Required actions:
a: Set down word for word the part of the passage on church judgment below that opens with the words containing "Before Jesus deals" and closes with "to get up?)".
b: Answer yes or no to whether each statement agrees with the passage on church judgment below, and quote the passage's deciding words for each: (i) the first writer takes "handing them over to Satan" to mean turning people out of the church; (ii) the first writer holds that those within the church should judge those outside it; (iii) the reply says what Jesus wrote in the sand is known.

Supplied passage:
· · · ·

I know that some of my friends will disagree with quite a lot of this since they don’t consider homosexuality a sin. But I’m just trying to offer a rubric for churches and faith communities that do consider homosexuality, adultery, fornication and the like to be sins.
A number of times commenters have said that we should not judge. I think in this story, Jesus shows the parameters for judgment. Those within the church should not judge those outside the church. But those within the church most certainly should judge the behavior of those within the church. In extreme cases, 1 Corinthians 5 actually models the expulsion of those who live unrepentantly in sin despite confessing an allegiance to Christ. I think that what Paul is saying is that “handing them over to Satan” in essence is turning them out of the church so that they can remember what life was like without the support of the body of Christ. One of the great failings of our churches in this area is divorce. If people knew that their decision to divorce their spouse would result in them being kicked out of the church, they might think twice about it and work within the church’s systems to heal and strengthen their marriages.

Your “rubric” has this backstory:
sexist men are condemners of the adulteress (where’s the man caught in adultery?)
and they’re would-be excommunicators of Jesus (or, as John puts it, they’re the ones trying to put him on trial).
Before Jesus deals with her, he gets them to deal with themselves, and adds something in writing (in the sand, which remains a secret to you and me).
Once he deals with this “faith community,” this insider-board of excommunication, then he can meet the woman at her own level (isn’t he still stooped down, now looking her in the eye, encouraging her not to be judged by the hypocrites but to get up?)
Does he then say to John the gospel writer: “Make sure you get this one down right, because yall will need a rubric one day to deal with everyone else who practices sex sins?” (Then he winks at Paul, who’s returned watching from the shadows, and whispers: “When the scales come off your eyes, I’ll get you cleaning up the dirtiest of Greeks, turning them over to Satan if you have to. Now, git along, every one of you: go and sin no more.”)

· · · ·

Supplied information:
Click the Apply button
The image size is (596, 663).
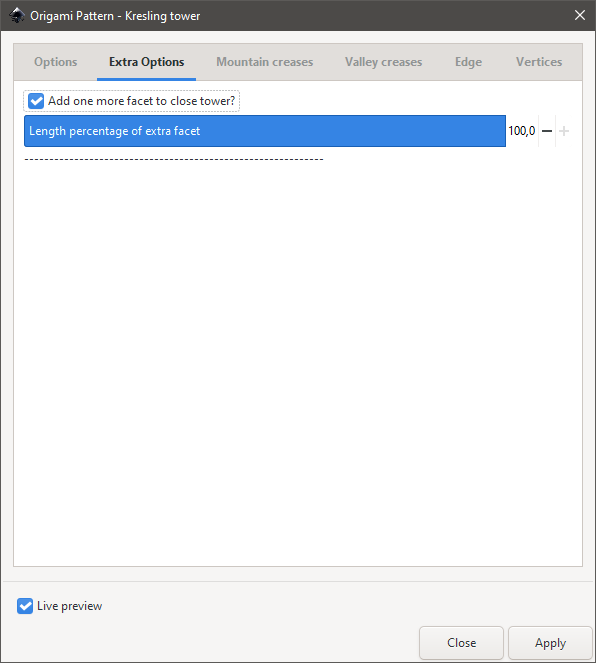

· · · ·

Answers for the tasks:
a:
Before Jesus deals with her, he gets them to deal with themselves, and adds something in writing (in the sand, which remains a secret to you and me).
Once he deals with this “faith community,” this insider-board of excommunication, then he can meet the woman at her own level (isn’t he still stooped down, now looking her in the eye, encouraging her not to be judged by the hypocrites but to get up?)

b:
(i) Yes: "“handing them over to Satan” in essence is turning them out of the church"
(ii) No: "Those within the church should not judge those outside the church."
(iii) No: "which remains a secret to you and me"